On 26 September, the European Economic and Social Committee (EESC) approved an own-initiative opinion to mark the 10th anniversary of the Eastern Partnership (EaP). In this opinion, the EESC acknowledges the important achievements of this initiative, but also calls for further reforms in the areas of democratisation and fundamental freedoms. The opinion insists on the need to strengthen the role of civil society and to provide credible EU membership prospects to EaP states.

The first ten years of the Eastern Partnership can be considered as a success story in many ways. Since its creation in 2009, Eastern Partnership countries (Armenia, Azerbaijan, Belarus, Georgia, the Republic of Moldova and Ukraine) have become the EU's 10th largest trade partner and most of them have implemented democratic reforms while improving their economies. Nevertheless, according to EESC's opinion, the time has come to reflect on the next possible steps.

Indrė Vareikytė, rapporteur of the opinion, said, We can't accept the idea that one-size-fits-all anymore; countries that are on the frontline and have more ambition should lead the process. Ten years should be enough to share EU values and now the Eastern Partnership has to become a real partnership policy, not a receivers' policy.
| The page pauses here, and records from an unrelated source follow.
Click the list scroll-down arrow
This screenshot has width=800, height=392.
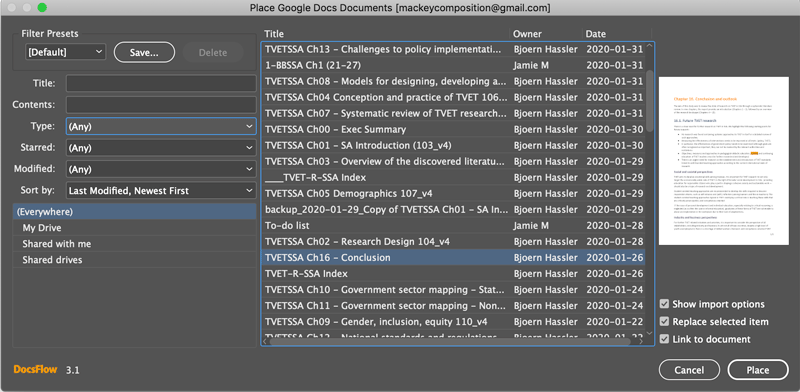pos(649,332)
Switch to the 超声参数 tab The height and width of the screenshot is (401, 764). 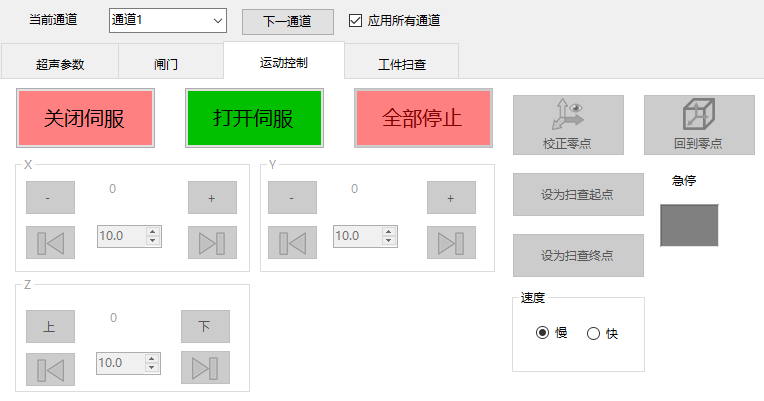click(x=60, y=64)
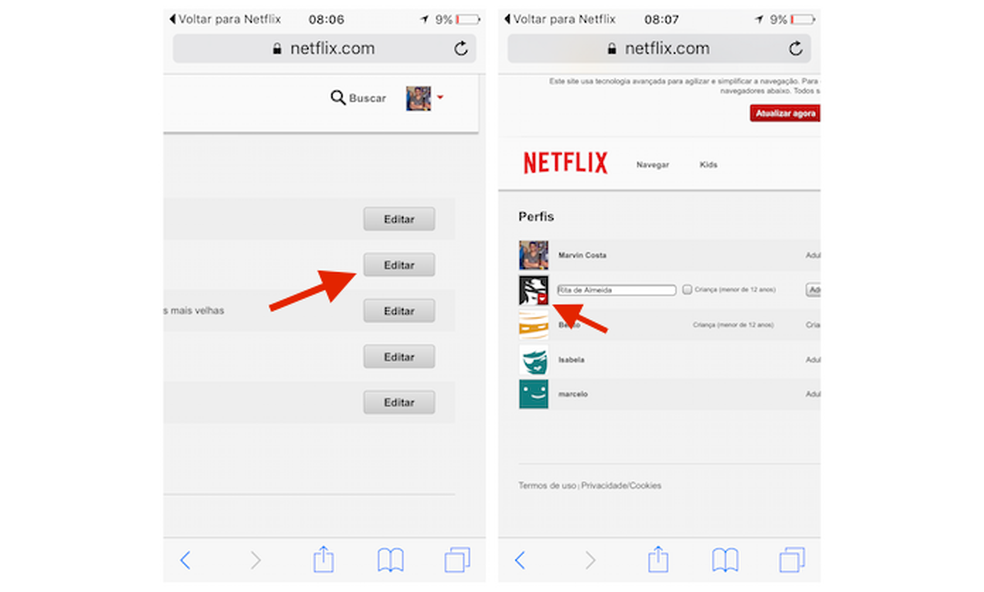Click marcelo's teal smiling avatar
The width and height of the screenshot is (984, 592).
(533, 395)

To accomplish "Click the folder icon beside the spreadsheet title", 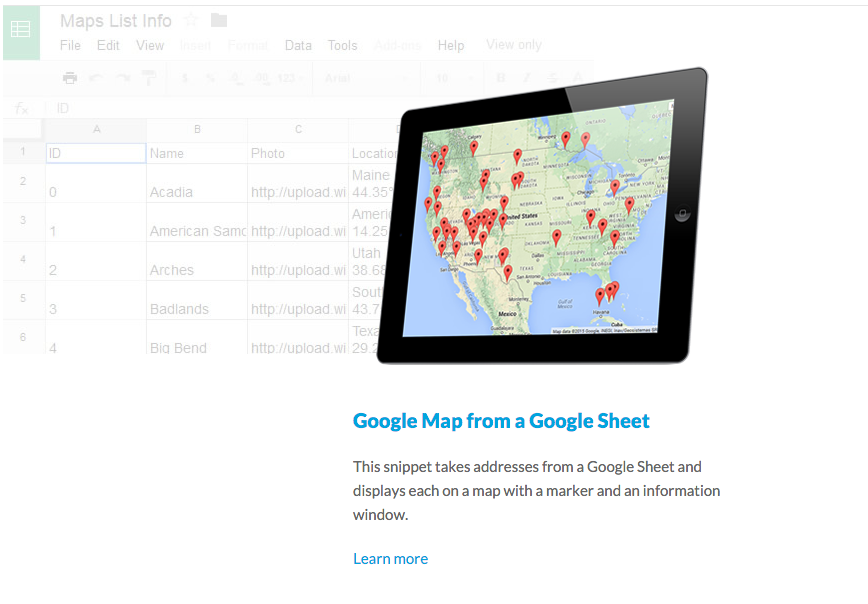I will [x=217, y=19].
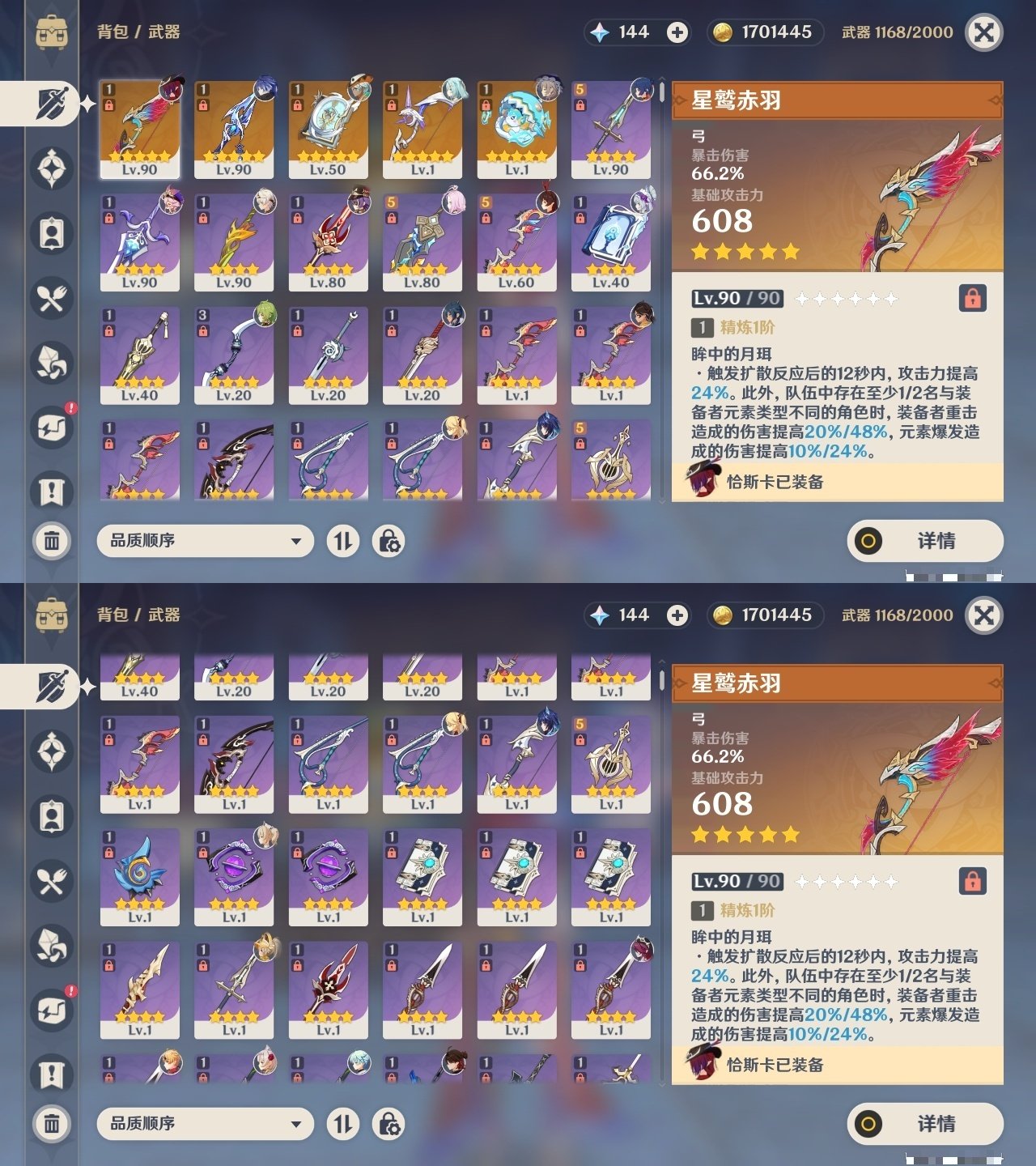Open the backpack icon in lower screenshot header
Screen dimensions: 1036x1166
click(x=52, y=615)
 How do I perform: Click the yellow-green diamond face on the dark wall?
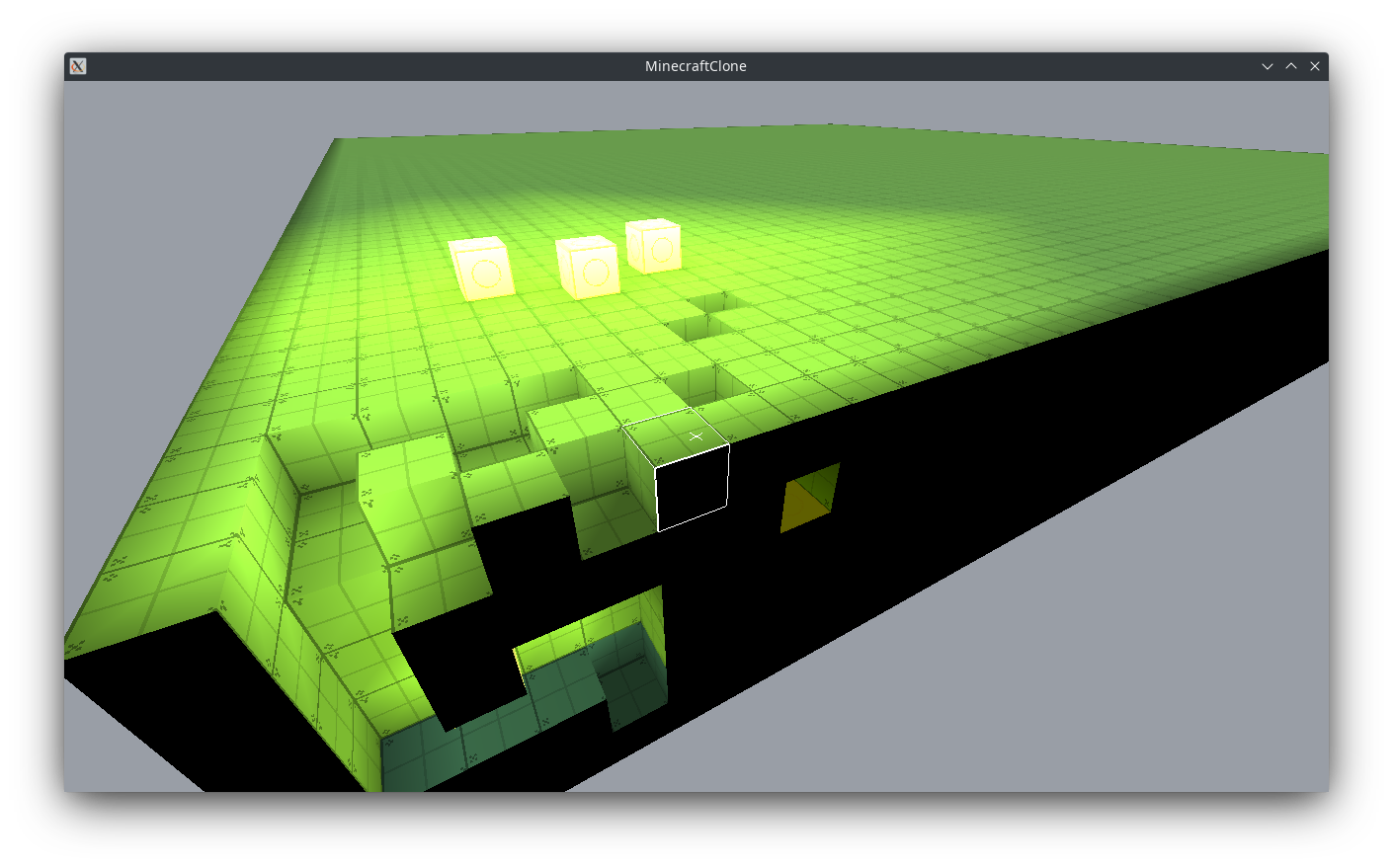pyautogui.click(x=810, y=497)
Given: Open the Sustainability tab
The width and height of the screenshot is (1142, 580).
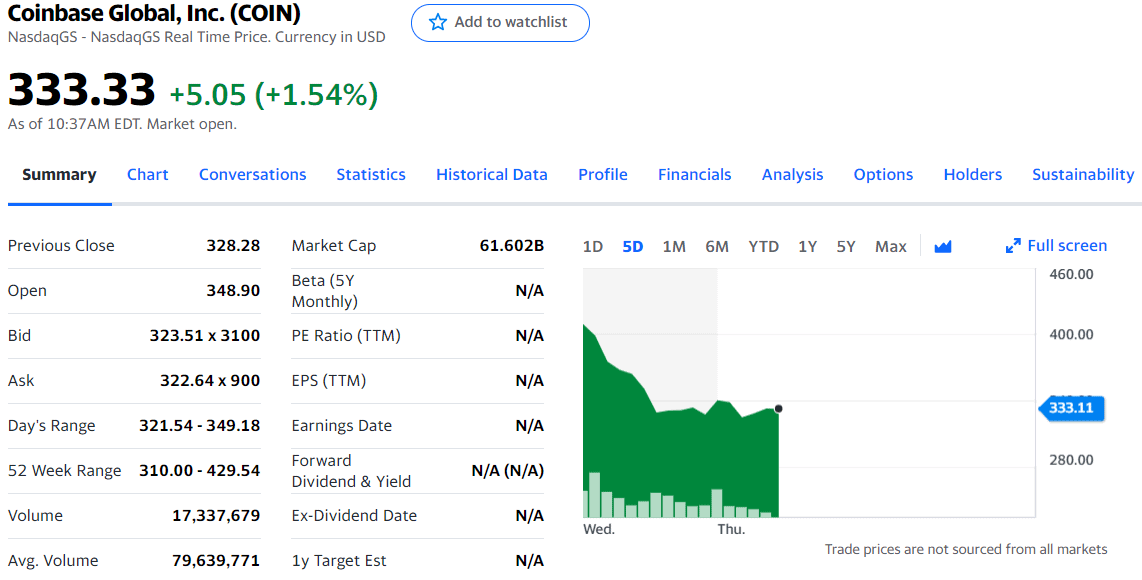Looking at the screenshot, I should point(1083,175).
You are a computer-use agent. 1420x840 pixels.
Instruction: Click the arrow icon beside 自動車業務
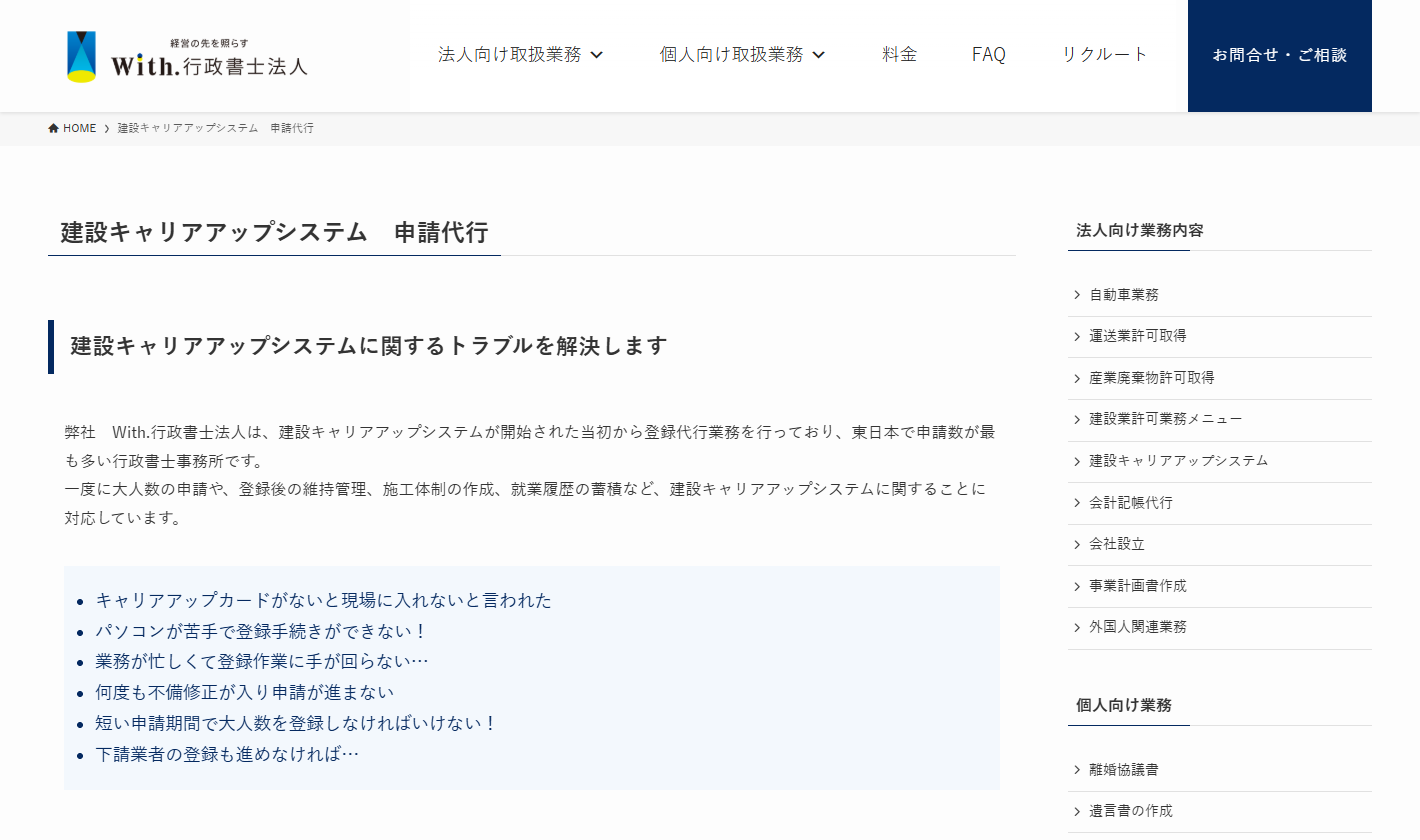(1077, 294)
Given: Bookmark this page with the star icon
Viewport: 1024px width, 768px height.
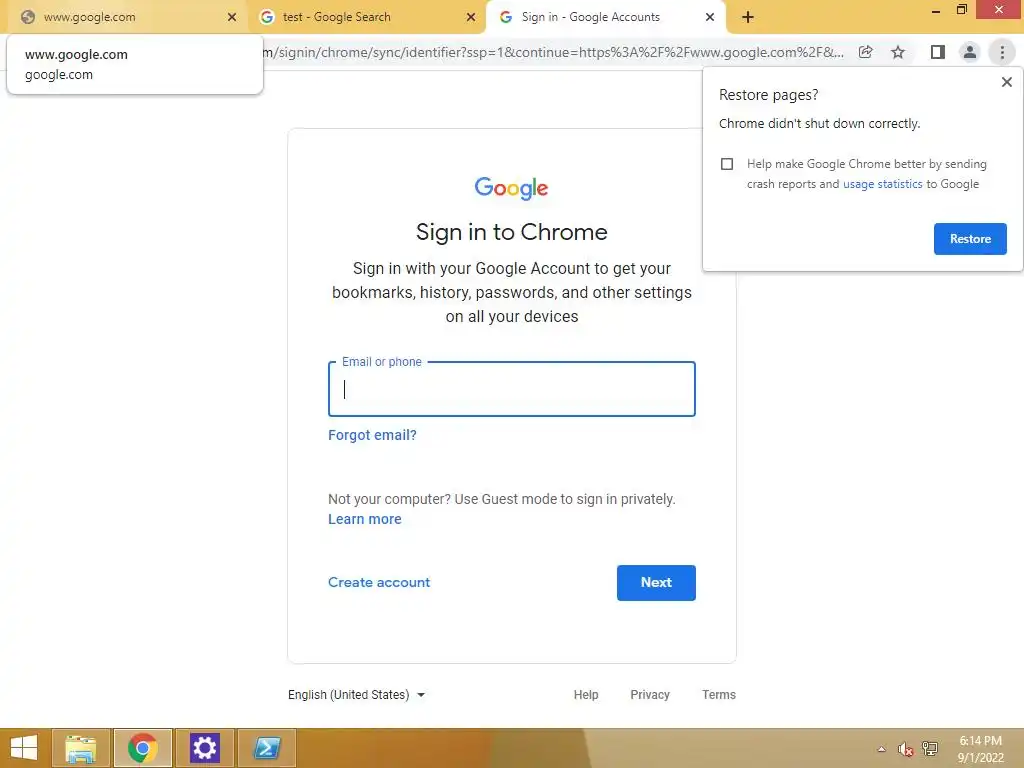Looking at the screenshot, I should click(898, 52).
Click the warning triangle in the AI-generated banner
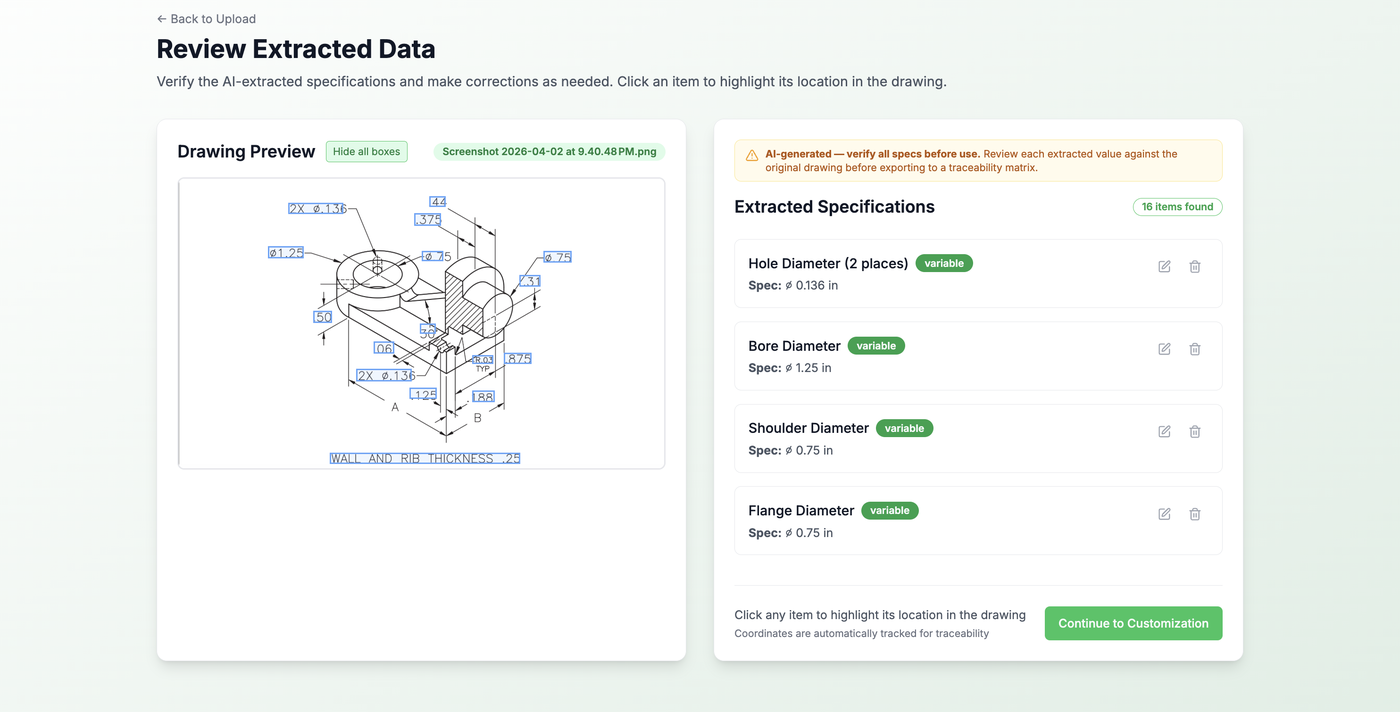Viewport: 1400px width, 712px height. (751, 155)
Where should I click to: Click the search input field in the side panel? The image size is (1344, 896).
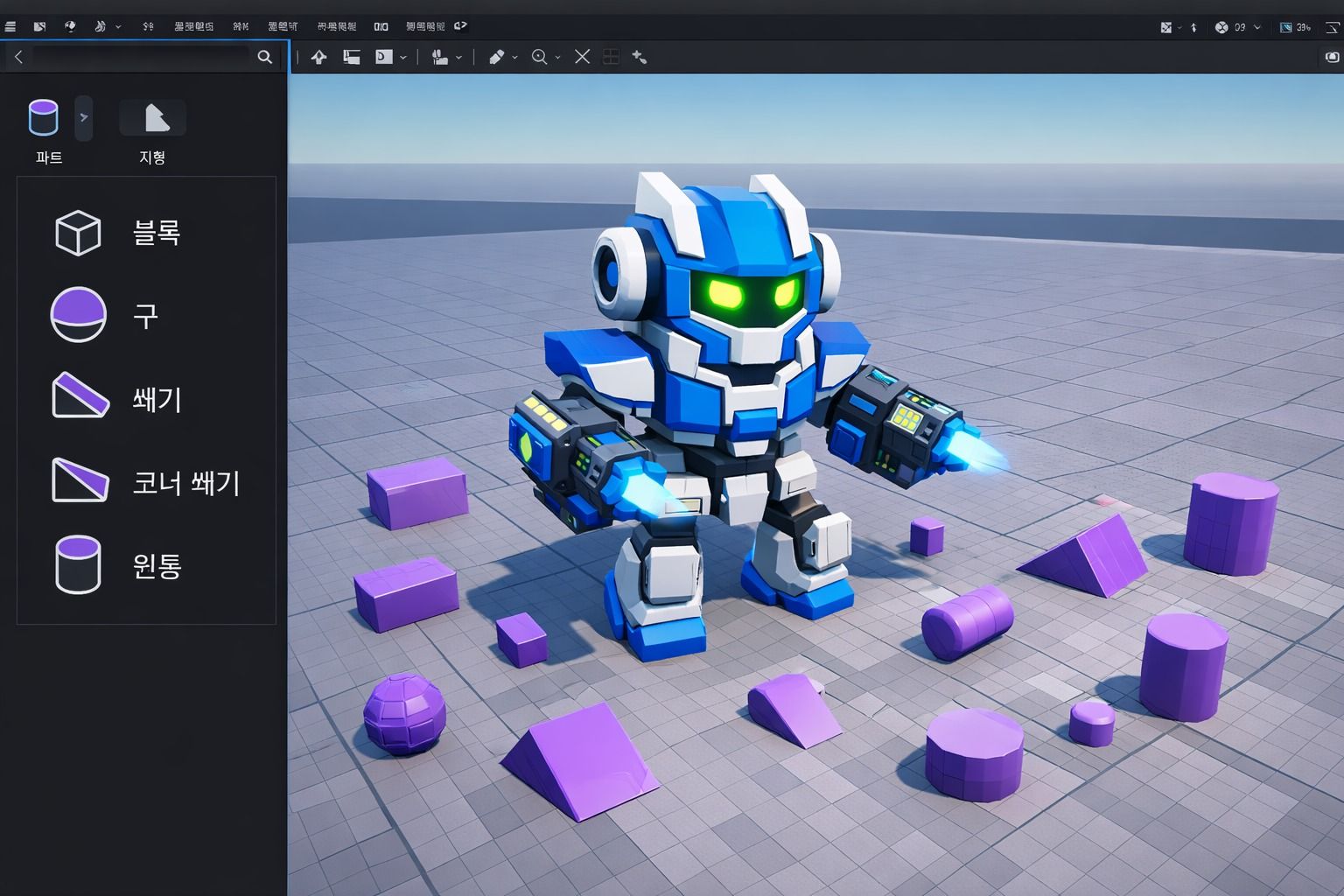click(x=140, y=57)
The president of the External Relations section of the EESC, Dilyana Slavova, shared this view: The Eastern Partnership is one of our top priorities and we are convinced that our relationship should be one of equal partnership, in which each side is beneficial to the other. A strong, secure and prosperous neighbourhood means a strong, secure and prosperous European Union, said Ms Slavova.

The main pending challenge for most EaP countries are democratic reforms. As stated in the opinion, "the EESC believes that the EU is first of all a union of values, thus the relations with its neighbours should also be based upon the same values and become conditional". Eastern Partnership countries should work to ensure that human rights, civil freedom, media freedom and the rule of law are respected and step up the fight against corruption.

Communication strategy and membership prospects

The opinion also mentions the importance of rethinking the EU communication strategy for the EaP region in the light of Russian influence as well as the Chinese and the Russian investment projects in the area. In this geopolitical context, the EESC strongly believes that the "the current priority for the newly elected European Parliament and the European Commission is to reach a consensus on the association and, possibly, membership prospects for the EaP states".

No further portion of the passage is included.